Principal Component Analysis for Fermionic Critical Points
Natanael C. Costa, Wenjian Hu, Z. J. Bai, Richard T. Scalettar and, Rajiv R. P. Singh

TL;DR
This paper combines determinant Quantum Monte Carlo with PCA to identify phase transitions in various strongly correlated electron models, offering a new unsupervised learning approach to analyze critical phenomena.
Contribution
It introduces a novel application of PCA to DQMC data for detecting phase transitions across multiple models, including finite temperature superconductivity and charge density waves.
Findings
Successfully identified phase transitions in several models.

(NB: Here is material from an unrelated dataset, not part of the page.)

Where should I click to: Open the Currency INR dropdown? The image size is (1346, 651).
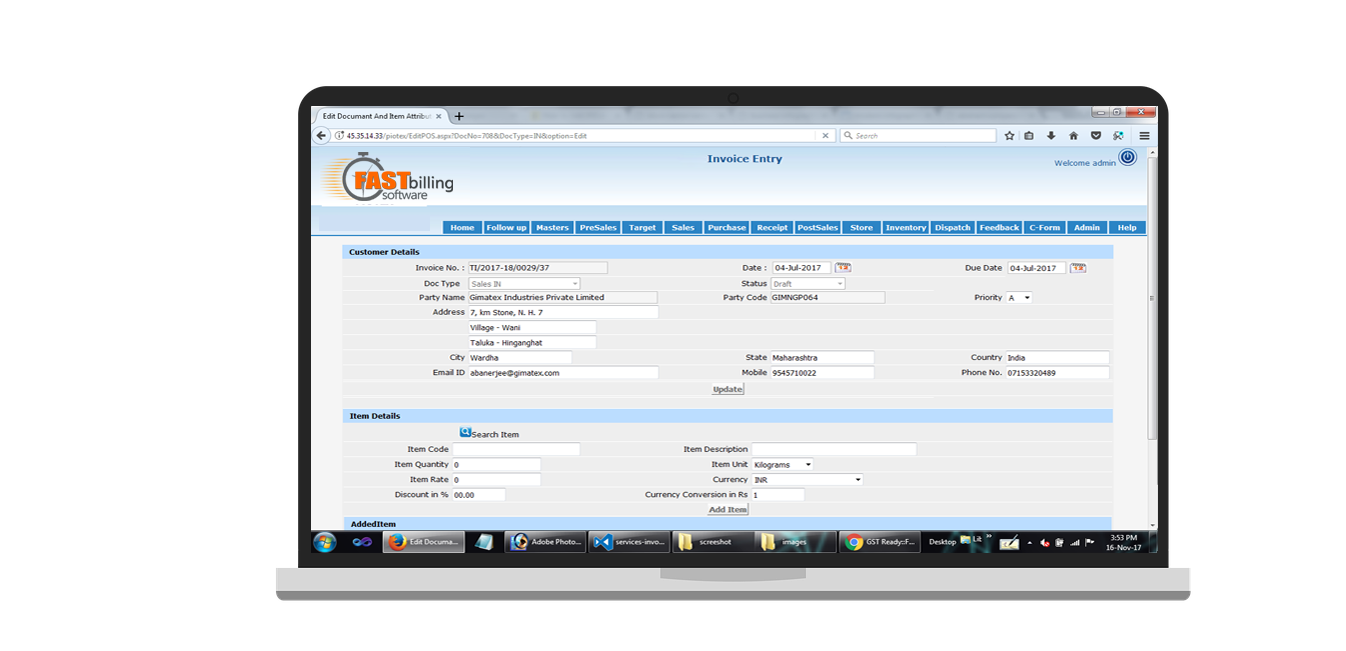[x=807, y=480]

Demonstrated PCA's effectiveness on different auxiliary field configurations.
Provided finite size scaling analysis for critical temperature determination.
Abstract
We use determinant Quantum Monte Carlo (DQMC), in combination with the principal component analysis (PCA) approach to unsupervised learning, to extract information about phase transitions in several of the most fundamental Hamiltonians describing strongly correlated materials. We first explore the zero temperature antiferromagnet to singlet transition in the Periodic Anderson Model, the Mott insulating transition in the Hubbard model on a honeycomb lattice, and the magnetic transition in the 1/6-filled Lieb lattice. We then discuss the prospects for learning finite temperature superconducting transitions in the attractive Hubbard model, for which there is no sign problem. Finally, we investigate finite temperature charge density wave (CDW) transitions in the Holstein model, where the electrons are coupled to phonon degrees of freedom, and carry out a finite size scaling analysis to…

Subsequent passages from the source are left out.